In 1953, the castle’s Tin Figure Museum opened, attracting people from all over Europe, Japan and the United States, according to Lore Müller of the Kulmbach tourist office.
Since 1992, the museum has been located in the Plassenburg’s arsenal building. Its four stories boast more than 300,000 tin figures in about 220 dioramas. Tin figure collectors’ Web sites refer to the museum as the mecca of tin figures and call it the largest museum of tin, flat figures in the world. Anyone stationed in Germany with even the slightest interest in tin figures might want to check it out.
The museum is open from Nov. 1 to March 31, Monday through Sunday, 10 a.m. to 4 p.m.; from April 1 to Oct. 31, Monday through Sunday, 9 a.m. to 6 p.m. It is closed on Christmas Eve, Christmas, New Year’s Eve and New Year’s Day.
Admission to the museum is 3 euros for adults and 2.50 euros for children and seniors. Groups of 10 or more also pay 2.50 euros each, but must call in advance at (+49) (0) 049-9221-82200.
The city also is known for its more than 20 varieties of beer made by the Kulmbach, EKU, Mönchshofbräu, Reichelbräu and Sandlerbräu breweries. The breweries now are united as the Kulmbacher Brauerei.
Among the 20 varieties is EKU 28, one of the strongest beers in the world, with an alcohol content of 28 percent, Müller said.
Don’t expect to find EKU 28 for sale in Kulmbach, however. The beer is made in a brewery that is not open to the public and is sold in large drink markets that sell specialty beers.
With a beer history dating to 1349, Kulmbach is comparable to another Bavarian city, Bamberg, which boasts the most breweries per capita of any city in Germany.
But there is no rivalry between the two beer cities, Müller said. Kulmbach has its own title of beer supremacy: “We are the secret capital of beer,” she claimed.
On the QT ...
Directions: Take Autobahn 70 toward Nuernberg and Bayreuth, and exit on B85 toward Kulmbach and Bayreuth-West. Turn right on B85, and about five miles later, turn right on Wilhelm-Meussdoerffer-Strasse. Follow signs to “Stadthall” to reach the old town and the tourist office.

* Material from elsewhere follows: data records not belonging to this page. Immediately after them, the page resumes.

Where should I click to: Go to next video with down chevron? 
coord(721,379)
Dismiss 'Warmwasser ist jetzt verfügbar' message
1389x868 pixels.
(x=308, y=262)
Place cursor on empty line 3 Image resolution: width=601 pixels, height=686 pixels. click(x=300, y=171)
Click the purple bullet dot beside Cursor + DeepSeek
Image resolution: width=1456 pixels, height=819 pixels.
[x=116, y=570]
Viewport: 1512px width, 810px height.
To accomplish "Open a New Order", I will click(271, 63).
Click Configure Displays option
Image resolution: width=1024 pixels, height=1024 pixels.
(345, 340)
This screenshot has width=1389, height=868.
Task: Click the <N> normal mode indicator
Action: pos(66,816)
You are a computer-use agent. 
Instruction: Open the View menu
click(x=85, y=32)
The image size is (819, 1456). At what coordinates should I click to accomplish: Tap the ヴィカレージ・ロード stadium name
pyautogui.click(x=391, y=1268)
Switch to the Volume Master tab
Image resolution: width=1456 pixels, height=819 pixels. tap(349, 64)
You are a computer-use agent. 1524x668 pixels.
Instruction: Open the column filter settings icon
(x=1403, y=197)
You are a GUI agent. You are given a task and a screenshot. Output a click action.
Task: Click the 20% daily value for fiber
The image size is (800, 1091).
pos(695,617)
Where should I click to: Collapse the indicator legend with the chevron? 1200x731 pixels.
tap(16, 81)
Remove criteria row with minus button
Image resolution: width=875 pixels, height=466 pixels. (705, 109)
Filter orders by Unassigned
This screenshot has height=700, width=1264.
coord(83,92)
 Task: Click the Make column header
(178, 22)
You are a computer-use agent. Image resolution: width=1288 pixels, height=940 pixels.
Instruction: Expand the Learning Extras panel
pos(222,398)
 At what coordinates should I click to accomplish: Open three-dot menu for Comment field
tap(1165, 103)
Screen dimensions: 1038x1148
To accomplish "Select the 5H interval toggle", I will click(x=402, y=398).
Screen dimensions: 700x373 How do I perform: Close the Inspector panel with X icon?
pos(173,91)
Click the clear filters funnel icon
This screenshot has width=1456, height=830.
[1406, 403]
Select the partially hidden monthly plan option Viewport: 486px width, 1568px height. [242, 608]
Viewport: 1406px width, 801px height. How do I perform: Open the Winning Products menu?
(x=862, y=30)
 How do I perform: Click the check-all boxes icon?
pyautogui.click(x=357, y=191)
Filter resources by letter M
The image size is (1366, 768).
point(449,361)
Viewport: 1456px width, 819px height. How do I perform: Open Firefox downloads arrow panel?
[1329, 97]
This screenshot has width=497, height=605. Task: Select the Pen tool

Times: Most of the stores and museums are open 10 a.m. to 4 p.m. during the winter.
Costs: Museum admissions, parking and restaurants are all moderately priced, but some of the shops are pricey. If you park in the old town’s central lot, be sure to get a parking permit from the nearby machine and place it on the dashboard. With the limited parking, police officers routinely check the permits. Parking costs 1 euro for two hours.
Food: There are more than a dozen restaurants and several kiosks in the old town. The food ranges from bratwurst to much heartier Franconian dishes such as ham hocks and asparagus. There also are restaurants with international cuisine such as Thai, Chinese and Italian.